Participaram dessa ação performativa os designers: Thais Losso, Caio Gobbi e Vinicius Campion (que estava iniciando sua marca A Mulher do Padre ao lado da sócia Paula Ferrali), mais o artista têxtil Renato Dib e a marca SLAM, do designer Giuliano Menegazzo, que tinha as roupas favoritas da geração clubber paulistana. No cenário, fotos de Claudia Guimarães, que retratou sua mãe, o stylist Marcos Marla e a modelo Marina Dias. No styling da performance estavam Cesar Fassina e Daniel Ueda. Esse era o bonde de influenciadores de moda daquela época, pra usar um termo de hoje.
Trazendo um olhar de hoje sobre o que realizamos ali, consigo conectar essa minha imagem com cabeça de repolho com a foto da contracapa do álbum de estreia d'Os Mutantes (1969). Rita Lee, Arnaldo Batista e Sergio Dias tinham 19 e 21 anos nesta época, idades que regulavam com a daquela geração que estava ali conosco no palco, quebrando preconceitos, sem medo.
Quando pensei em criar uma imagem para a persona que desfilaria celebrando a morte da roupa, me veio a ideia de atuar no território de um conteúdo provocativo consoante com um dos momentos icônicos desse álbum, a música “Caminhante Noturno”, título que de alguma forma se conectava com a cultura clubber vivida intensamente por todos nós que emprestávamos nossa energia criativa, dando corpo e vestimentas à performance.
Essa track dos Mutantes tem o que é considerado um dos primeiros samplers da história da música brasileira, o som das vaias recebidas por Caetano Veloso no Festival Internacional da Canção com a plateia gritando “Bicha! Bicha!”, logo após o discurso feito pelo cantor ao ser impedido de interpretar a canção “É Proibido Proibir” por inteiro.
Intimamente, traduzimos essa forma de afrontar a plateia por meio dos meus gestuais desmunhecados, peruquinha, unhas e cílios postiços, que iam sendo arrancados a cada entrada na passarela, separando os blocos dos designers convidados a mostrar suas criações.

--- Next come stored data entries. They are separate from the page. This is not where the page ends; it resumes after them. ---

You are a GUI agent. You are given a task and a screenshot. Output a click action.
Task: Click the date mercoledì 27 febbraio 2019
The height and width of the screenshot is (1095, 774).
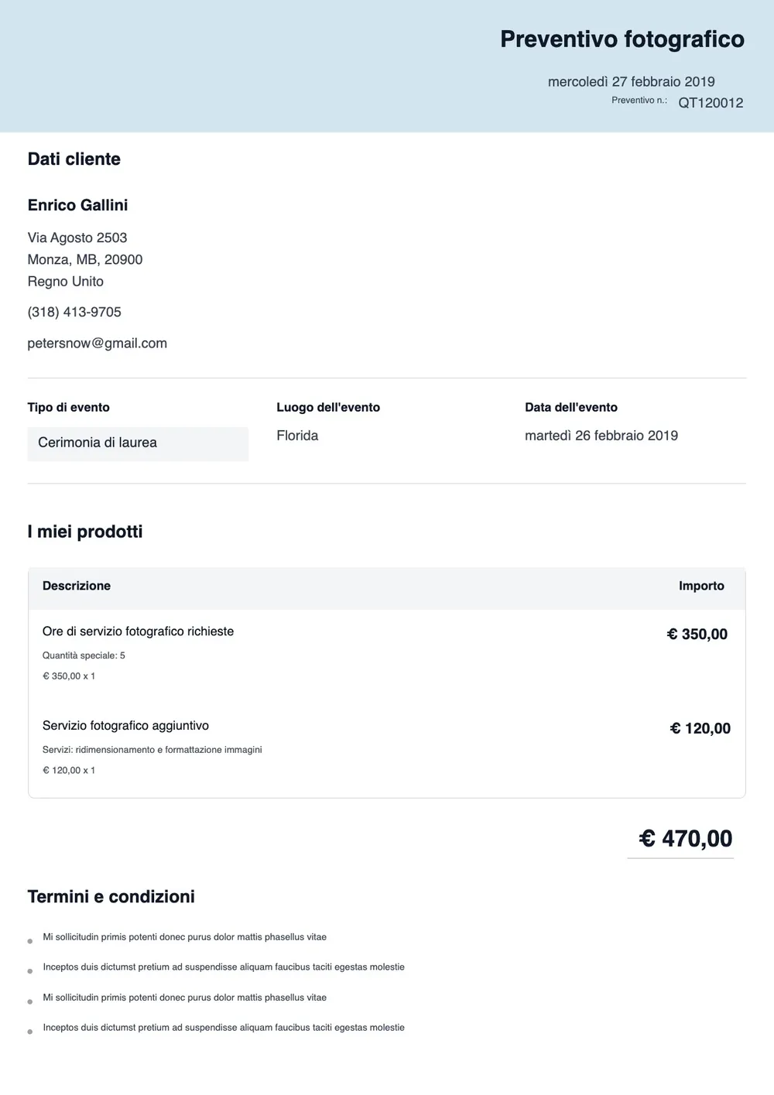coord(631,82)
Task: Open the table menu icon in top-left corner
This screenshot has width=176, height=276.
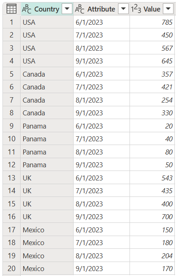Action: (12, 9)
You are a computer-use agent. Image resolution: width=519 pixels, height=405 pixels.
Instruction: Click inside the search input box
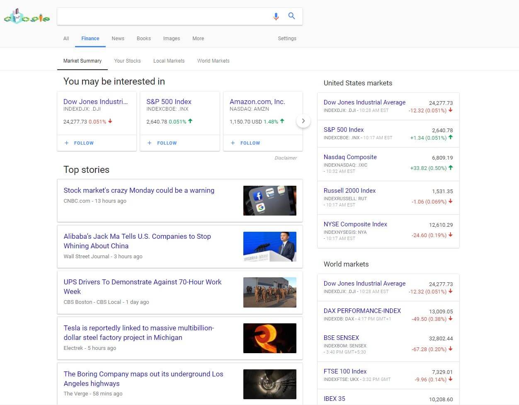coord(162,17)
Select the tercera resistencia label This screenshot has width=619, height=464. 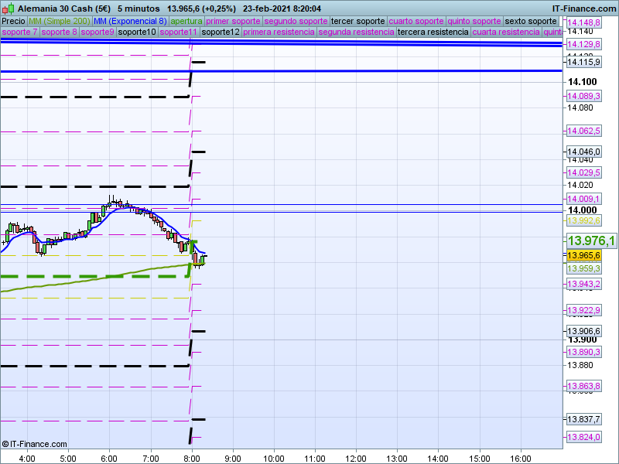tap(432, 32)
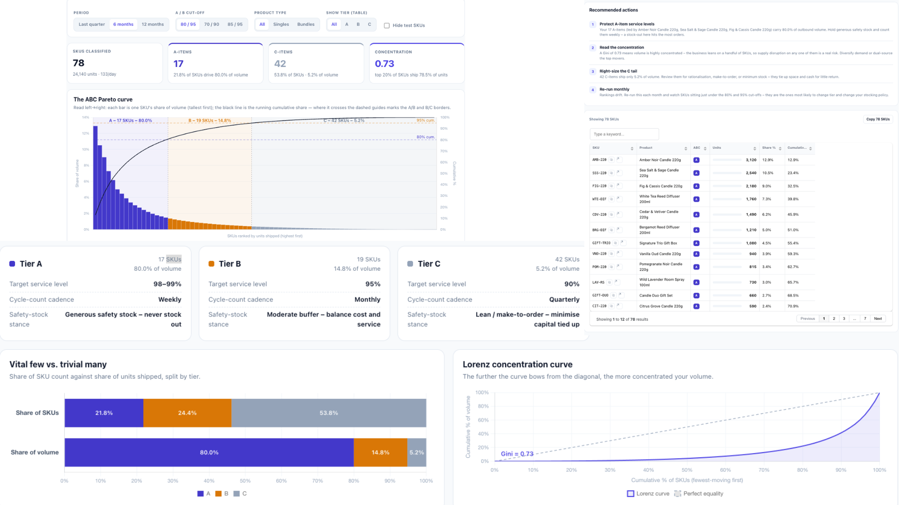Viewport: 899px width, 505px height.
Task: Switch product type to Bundles
Action: coord(306,24)
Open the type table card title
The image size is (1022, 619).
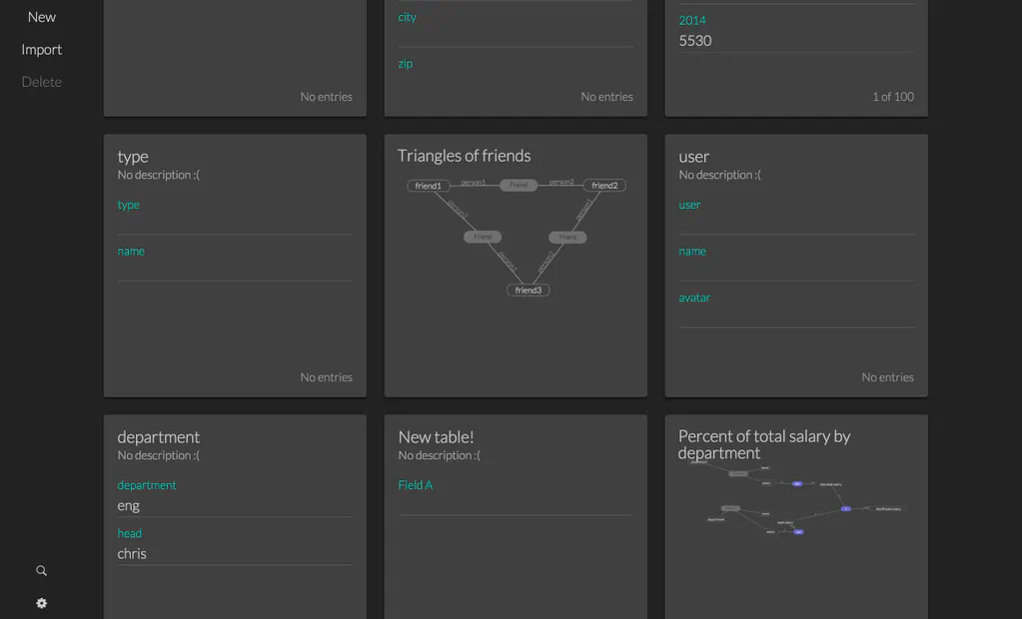click(x=133, y=157)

Era uma imagem também solitária de um astronauta feio, angustiado num meio tão controlado pela beleza. Havia ainda na ocupação daquele espaço o desafio de confrontar uma plateia muito mais interessada em assistir aos grande nomes convidados para o evento — Kazuo Ohno, Nina Moraes, Nazareth Pacheco, Gerald Thomas, Orlan, Cabelo e Zé Celso — do que a um cearense recém-chegado à São Paulo, que imprimia de forma livre suas opiniões críticas sobre moda na Folha de S.Paulo e que foi convidado pela curadoria do evento para representar a mídia moda naquele território, de forma inédita.
O desconforto que sentíamos dos olhares que nos ameaçavam nas ruas por conta de nossas roupas, cabelos e atitudes foi a força que retornou para a plateia, mantendo-se atenta e silenciosa enquanto desfilávamos nossas angústias até que, ao final, uma mulher em situação vulnerável e de rua, com o rosto e o corpo todo machucado (por violência física ou atropelamento, nunca soubemos), ultrapassou o bloco de pessoas que assistia de pé ao nosso derradeiro ato, aplaudindo e gritando algo como: "É isso mesmo!". Talvez ela tenha se conectado com a imagem das mulheres machucadas desenhadas por Caio Gobbi ou simplesmente pela estranheza que arranhava o ar daquela noite gelada de sexta-feira.
Aquele foi o reconhecimento e a melhor recepção que poderíamos ganhar pelo ato performático que se pretendia fúnebre: a voz humana cantando uma dor das ruas. Um réquiem ao som do grito dos oprimidos.